La Miséricorde soit avec vous !

Sœurs et frères, je vous propose aujourd’hui un "mot de l’évêque" un peu particulier. Il s’agit d’une brève lettre pastorale indiquant les orientations que je souhaite donner au Jubilé de la Miséricorde chez nous.


Pendant le Jubilé, nous aurons de grands moments de piété, Dieu nous fera Miséricorde. Le peuple attend avec impatience cette année de bienfaits.

Il était temps que cette riche tradition spirituelle de l’Eglise catholique vienne au secours d’une Humanité de plus en plus ravagée par des divisions qui ne cicatrisent pas. Face à la gangrène de la violence et de la peur, l’Eglise souhaite présenter le doux et miséricordieux visage de Jésus.

Ainsi, à chaque fois que la Miséricorde touchera une personne, elle se répandra aussi dans la société et la culture. « Celui qui se met en harmonie avec les sentiments du Cœur de Jésus, disait Jean-Paul II, apprend à être le constructeur de la nouvelle Civilisation de l’Amour. Un simple acte de confiance suffit à briser la barrière de l’obscurité et de la tristesse, du doute et du désespoir ». C’est pourquoi je demande à chacun de considérer l’appel de Dieu à une Miséricorde passive (recevoir la Miséricorde) et active (faire Miséricorde).

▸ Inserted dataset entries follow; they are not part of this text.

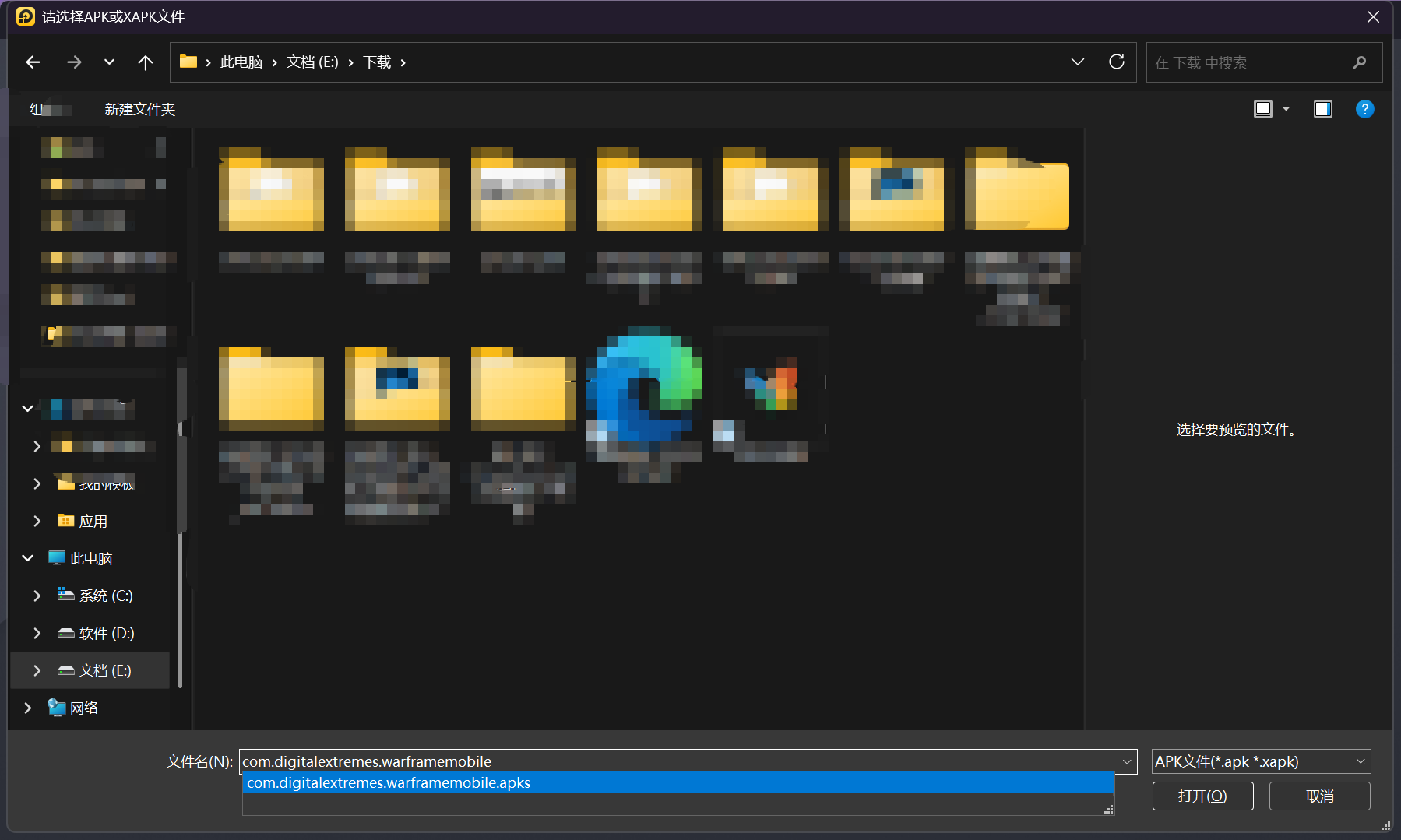Select 网络 in the navigation tree
Viewport: 1401px width, 840px height.
pyautogui.click(x=84, y=708)
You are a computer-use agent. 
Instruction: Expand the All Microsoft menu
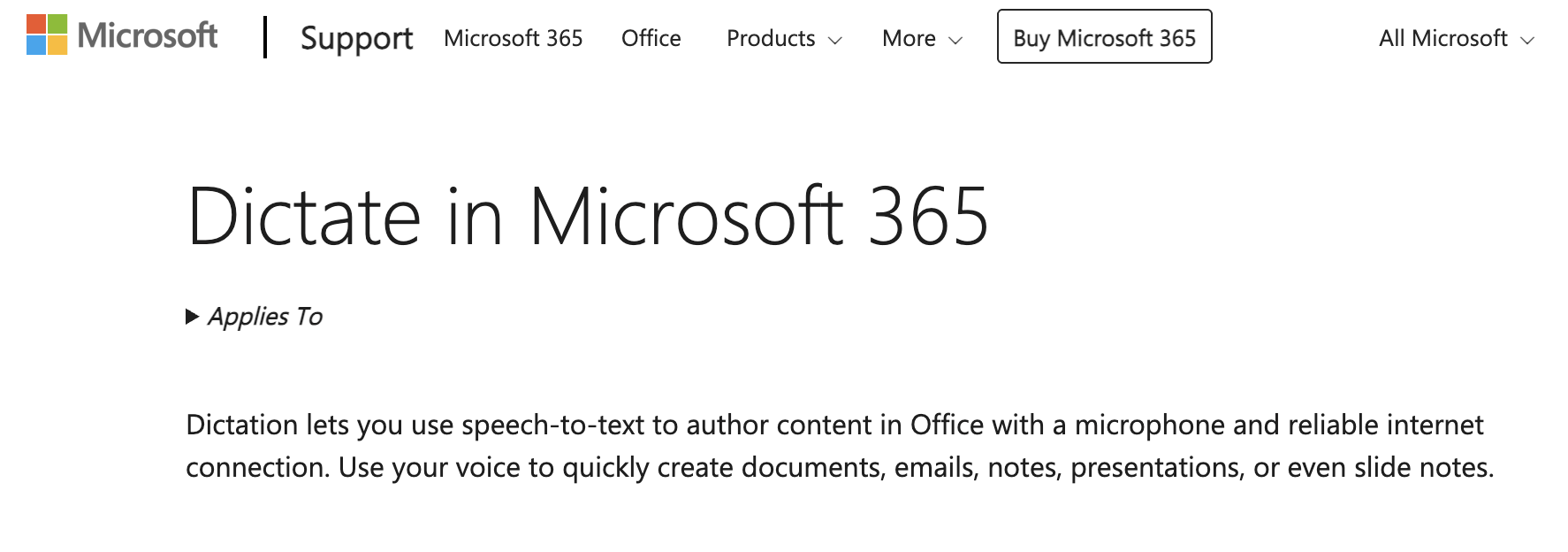pyautogui.click(x=1453, y=39)
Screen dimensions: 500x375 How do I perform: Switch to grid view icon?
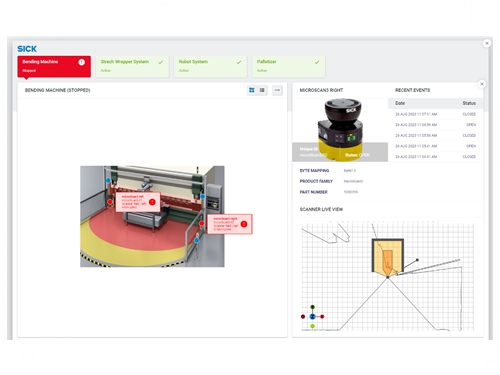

En Martinique, de GRANDES RÉCONCILIATIONS devront briser les cercles vicieux et infernaux qui détruisent notre vie quotidienne, et celle de nos enfants depuis des décennies. C’est pourquoi je nous invite à entrer dans ce jubilé en étant déterminés, malgré nos faiblesses et la douleur de nos blessures, à faire Miséricorde :

Entre nous et nos ancêtres quels qu’ils soient, proches ou lointains. Prions pour rompre tous les liens négatifs reçus par un héritage qui nous dépasse. Par notre intercession pour les défunts de nos familles, qu’une pluie de bénédictions les rejoignent, les fassent entrer dans la lumière éternelle et nous délivrent définitivement des conditionnements ancestraux et des pardons non donnés ! Je vous demande cette année de faire célébrer des messes et de prier particulièrement pour les morts, et d’apprendre aux jeunes à le faire.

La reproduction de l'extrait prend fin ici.